A Story Like the Wind is an ethereal and powerful story about freedom.
Fourteen-year-old Rami is at sea on a small boat with a group of refugees. He wears a red scarf and carries his only possession, a violin. His fellow passengers ask him for a song and a story to hold back the dark night. He shares with them the tale of a young shepherd boy, Suke, and the magnificent wild horse he loves.
When the horse wins a race, defeating the rich and powerful lord who rules over Suke and his people, the cruel lord takes the horse as his own, determined to tame it to demonstrate his superiority. The horse resists. Even when he is physically broken, his spirit stays free. In his story, the refugees hear echoes of their own fight for freedom.

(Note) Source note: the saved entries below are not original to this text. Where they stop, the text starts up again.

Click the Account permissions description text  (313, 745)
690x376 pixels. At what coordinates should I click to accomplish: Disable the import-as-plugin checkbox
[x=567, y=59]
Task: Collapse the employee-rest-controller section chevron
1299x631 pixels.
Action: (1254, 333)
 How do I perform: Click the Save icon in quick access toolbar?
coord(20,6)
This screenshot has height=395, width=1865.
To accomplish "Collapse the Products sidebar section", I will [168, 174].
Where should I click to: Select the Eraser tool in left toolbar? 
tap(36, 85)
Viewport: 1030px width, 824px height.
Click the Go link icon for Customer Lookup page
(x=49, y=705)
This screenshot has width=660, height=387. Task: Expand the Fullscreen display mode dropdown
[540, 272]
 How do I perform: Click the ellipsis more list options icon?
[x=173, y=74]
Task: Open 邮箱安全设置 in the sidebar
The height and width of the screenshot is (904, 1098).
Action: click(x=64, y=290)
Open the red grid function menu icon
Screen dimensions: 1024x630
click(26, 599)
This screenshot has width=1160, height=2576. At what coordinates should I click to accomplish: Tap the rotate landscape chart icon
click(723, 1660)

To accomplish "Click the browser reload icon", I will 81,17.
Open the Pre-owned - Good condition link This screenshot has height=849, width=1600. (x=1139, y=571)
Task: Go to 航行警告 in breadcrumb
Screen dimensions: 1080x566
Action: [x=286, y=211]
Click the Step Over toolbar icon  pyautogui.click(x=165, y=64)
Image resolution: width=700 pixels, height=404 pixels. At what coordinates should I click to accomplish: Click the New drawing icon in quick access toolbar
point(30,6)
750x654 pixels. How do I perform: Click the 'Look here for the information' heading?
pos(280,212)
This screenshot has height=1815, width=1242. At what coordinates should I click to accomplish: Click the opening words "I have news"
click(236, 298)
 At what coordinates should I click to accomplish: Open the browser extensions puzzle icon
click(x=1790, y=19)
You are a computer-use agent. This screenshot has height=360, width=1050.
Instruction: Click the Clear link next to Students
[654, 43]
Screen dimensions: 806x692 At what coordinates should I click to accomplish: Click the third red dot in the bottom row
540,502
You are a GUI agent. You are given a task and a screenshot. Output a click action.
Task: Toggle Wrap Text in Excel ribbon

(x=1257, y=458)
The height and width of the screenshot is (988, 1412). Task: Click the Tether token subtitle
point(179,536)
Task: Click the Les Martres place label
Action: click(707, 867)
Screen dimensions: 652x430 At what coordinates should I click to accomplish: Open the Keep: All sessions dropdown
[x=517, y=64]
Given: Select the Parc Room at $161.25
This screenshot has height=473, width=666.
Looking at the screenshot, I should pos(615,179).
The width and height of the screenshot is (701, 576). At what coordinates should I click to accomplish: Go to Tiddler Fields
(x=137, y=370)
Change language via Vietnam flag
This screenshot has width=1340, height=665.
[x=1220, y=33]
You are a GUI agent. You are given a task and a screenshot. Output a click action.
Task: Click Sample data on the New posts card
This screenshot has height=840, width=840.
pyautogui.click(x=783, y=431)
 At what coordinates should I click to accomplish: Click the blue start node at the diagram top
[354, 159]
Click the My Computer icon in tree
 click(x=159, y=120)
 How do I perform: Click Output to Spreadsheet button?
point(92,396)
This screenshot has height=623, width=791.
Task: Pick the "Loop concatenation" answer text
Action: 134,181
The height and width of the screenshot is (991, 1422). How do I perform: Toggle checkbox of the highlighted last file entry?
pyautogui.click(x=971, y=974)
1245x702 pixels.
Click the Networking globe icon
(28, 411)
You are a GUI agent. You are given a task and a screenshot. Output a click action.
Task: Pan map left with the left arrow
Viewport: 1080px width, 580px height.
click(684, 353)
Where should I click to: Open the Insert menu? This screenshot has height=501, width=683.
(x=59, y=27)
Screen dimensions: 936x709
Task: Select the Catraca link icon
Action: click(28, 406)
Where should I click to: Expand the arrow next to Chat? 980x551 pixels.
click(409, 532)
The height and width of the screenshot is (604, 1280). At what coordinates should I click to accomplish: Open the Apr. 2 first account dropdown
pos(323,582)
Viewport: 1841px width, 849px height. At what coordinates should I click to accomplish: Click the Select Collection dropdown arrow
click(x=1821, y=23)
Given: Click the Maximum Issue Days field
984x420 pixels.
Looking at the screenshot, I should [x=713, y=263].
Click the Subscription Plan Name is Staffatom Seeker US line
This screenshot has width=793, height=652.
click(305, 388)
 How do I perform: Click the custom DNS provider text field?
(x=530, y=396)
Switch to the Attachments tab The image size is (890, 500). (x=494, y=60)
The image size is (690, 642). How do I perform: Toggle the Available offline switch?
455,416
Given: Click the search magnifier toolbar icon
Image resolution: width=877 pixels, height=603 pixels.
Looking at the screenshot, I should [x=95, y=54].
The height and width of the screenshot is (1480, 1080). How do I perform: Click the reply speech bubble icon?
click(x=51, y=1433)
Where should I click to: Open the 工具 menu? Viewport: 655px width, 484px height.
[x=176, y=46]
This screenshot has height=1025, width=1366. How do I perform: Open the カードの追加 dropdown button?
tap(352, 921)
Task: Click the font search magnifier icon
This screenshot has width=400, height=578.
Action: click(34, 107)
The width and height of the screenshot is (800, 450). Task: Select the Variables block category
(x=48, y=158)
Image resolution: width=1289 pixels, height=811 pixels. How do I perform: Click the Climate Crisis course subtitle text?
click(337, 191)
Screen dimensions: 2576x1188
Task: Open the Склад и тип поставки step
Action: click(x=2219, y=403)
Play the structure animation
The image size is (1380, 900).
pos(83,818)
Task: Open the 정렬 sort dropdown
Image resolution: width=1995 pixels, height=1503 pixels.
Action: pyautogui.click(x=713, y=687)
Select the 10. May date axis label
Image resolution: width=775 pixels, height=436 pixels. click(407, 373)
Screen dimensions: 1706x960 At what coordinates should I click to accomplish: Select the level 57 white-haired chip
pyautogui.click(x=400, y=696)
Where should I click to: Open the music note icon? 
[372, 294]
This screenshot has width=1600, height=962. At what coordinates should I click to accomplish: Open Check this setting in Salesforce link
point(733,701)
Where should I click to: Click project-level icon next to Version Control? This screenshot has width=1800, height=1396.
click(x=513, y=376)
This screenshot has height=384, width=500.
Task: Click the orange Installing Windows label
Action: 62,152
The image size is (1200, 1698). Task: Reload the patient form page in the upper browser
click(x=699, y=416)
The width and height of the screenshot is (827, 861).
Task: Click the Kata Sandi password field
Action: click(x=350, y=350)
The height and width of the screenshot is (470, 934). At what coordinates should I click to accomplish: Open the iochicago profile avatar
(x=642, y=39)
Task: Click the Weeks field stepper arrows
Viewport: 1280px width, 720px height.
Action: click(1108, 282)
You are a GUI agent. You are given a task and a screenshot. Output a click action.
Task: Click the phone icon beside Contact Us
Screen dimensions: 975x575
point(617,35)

Even though it is brief, A Story Like the Wind is incredibly potent. The identities and stories of Rami and his fellow refugees are only lightly touched upon, but their journey across a dark ocean in a small boat is terrifying and realistic. Their isolation and sense of loss, and their brave search for freedom, is evocative. It is impossible not to feel the weight of their journey.
Black-and-white illustrations accompany the text. They are delicate and slightly hazy—almost like memories rather than artwork. A series of musical notes flows from page to page, connecting Rami to Suke and the passengers to the story they’re hearing.
A Story Like the Wind is a beautiful, memorable work of art. It is a story of overcoming oppression and the power of the spirit. It deserves a place of honor on any bookshelf.